Whitehaven Coal has reported a 79 per cent decline in its earnings during the second half of last year on the prior corresponding period due to the pressures of low seaborne coal prices.
Whitehaven recorded an earnings before interest, taxes, depreciation and amortisation (EBITDA) of $37.2 million and a net loss of $94.5 million.
However, the company partially offset this by decreasing costs at its operations and increasing its sales volumes.
Using its business improvement program called Project Strive, Whitehaven aims to achieve greater consistency of operational performance for increased productivity and lower costs.
This has taken effect in the 2021 financial year, with Whitehaven estimating an achieved savings of 70 cents per tonne of coal.
The company anticipates this to rise to $2 per tonne within the next two years.
Despite Whitehaven not having direct exposure to China, the company stated Chinese restrictions on Australian coal imports did have an impact on the seaborne coal market, therefore its performance.

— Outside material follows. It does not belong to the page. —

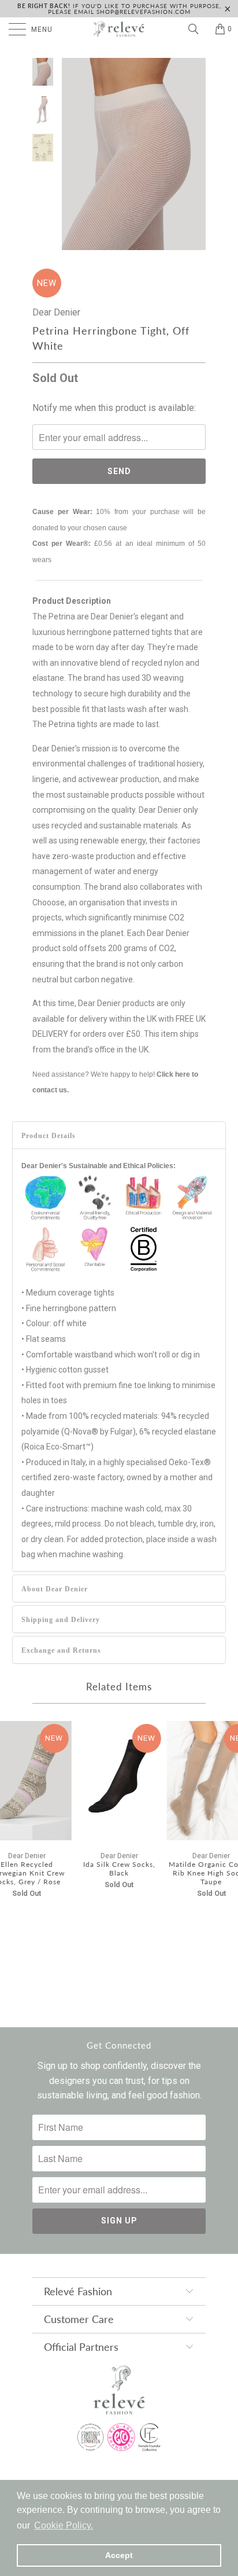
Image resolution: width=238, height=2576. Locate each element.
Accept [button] (119, 2555)
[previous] (72, 154)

“The impacts of subdued pricing on seaborne coal markets were a key feature of the half-financial year results,” Whitehaven managing director and chief executive Paul Flynn said.
“The business responded strongly to these challenging market conditions through improvement measures that delivered meaningful cost reductions and greater efficiency, offsetting price headwinds to some extent.
“With future savings targets identified and coal markets rebalancing in response to demand signals, we are optimistic about achieving stronger outcomes through the second half.”
The company has been successful in renewing its metallurgical coal sales contracts and expects 2021 coal sales volumes to rebound to pre-COVID-19 levels.
Whitehaven’s equity run-of-mine (ROM) coal production for the half-year period was 28 per cent above the prior comparative period of 7.7 million tonnes.
Equity coal sales also rose mildly on the prior comparative period to 8.7 million tonnes, representing a 3 per cent increase.